Our modern narratives also don’t give Franklin his due. A 2022 Ken Burns documentary focused on his diplomacy and ownership of slaves, virtually ignoring his science. A Broadway musical from 1964 embellished tales of his Paris romances, prompting a journalist to label him “our founding flirt.” The crass commercialization of his image in advertisements for investment funds and foods threatens to render him an eccentric and comic character who elicits neither controversy nor adulation.

Benjamin deserves to be rescued from such trivializing images. I assert that we do not appreciate Franklin as well as we believe or as richly as he deserves. We need to recognize how experimentation and reason pervaded his entire life, as well as acknowledge that his scientific discoveries surpassed pragmatic inventions.
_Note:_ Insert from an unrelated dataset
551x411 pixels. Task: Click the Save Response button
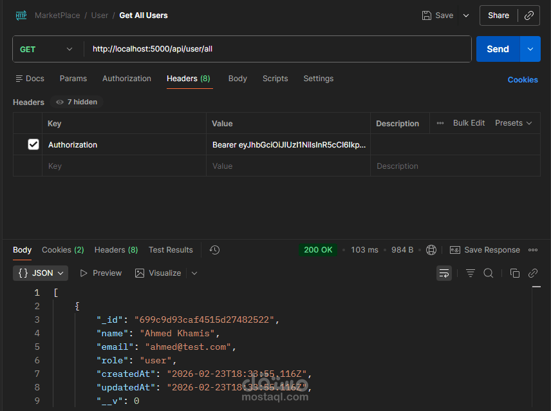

What if scientists—­rather than historians or artists—­crafted his biography? Noting his insights into energy, molecules, climate, and refrigeration, Joseph Priestley, who isolated oxygen in 1774, declared Franklin’s discoveries to be “the greatest, perhaps, that [have] been made in the whole compass of philosophy since the time of Sir Isaac Newton.” English physicist J. J. Thomson, the man credited with detecting the electron in 1897, said that what Franklin “rendered to the science of electricity…can hardly be overestimated.” Robert ­Millikan, who won the Nobel Prize for Physics in 1923, labeled ­Franklin’s research “probably the most fundamental thing ever done in the field of electricity.”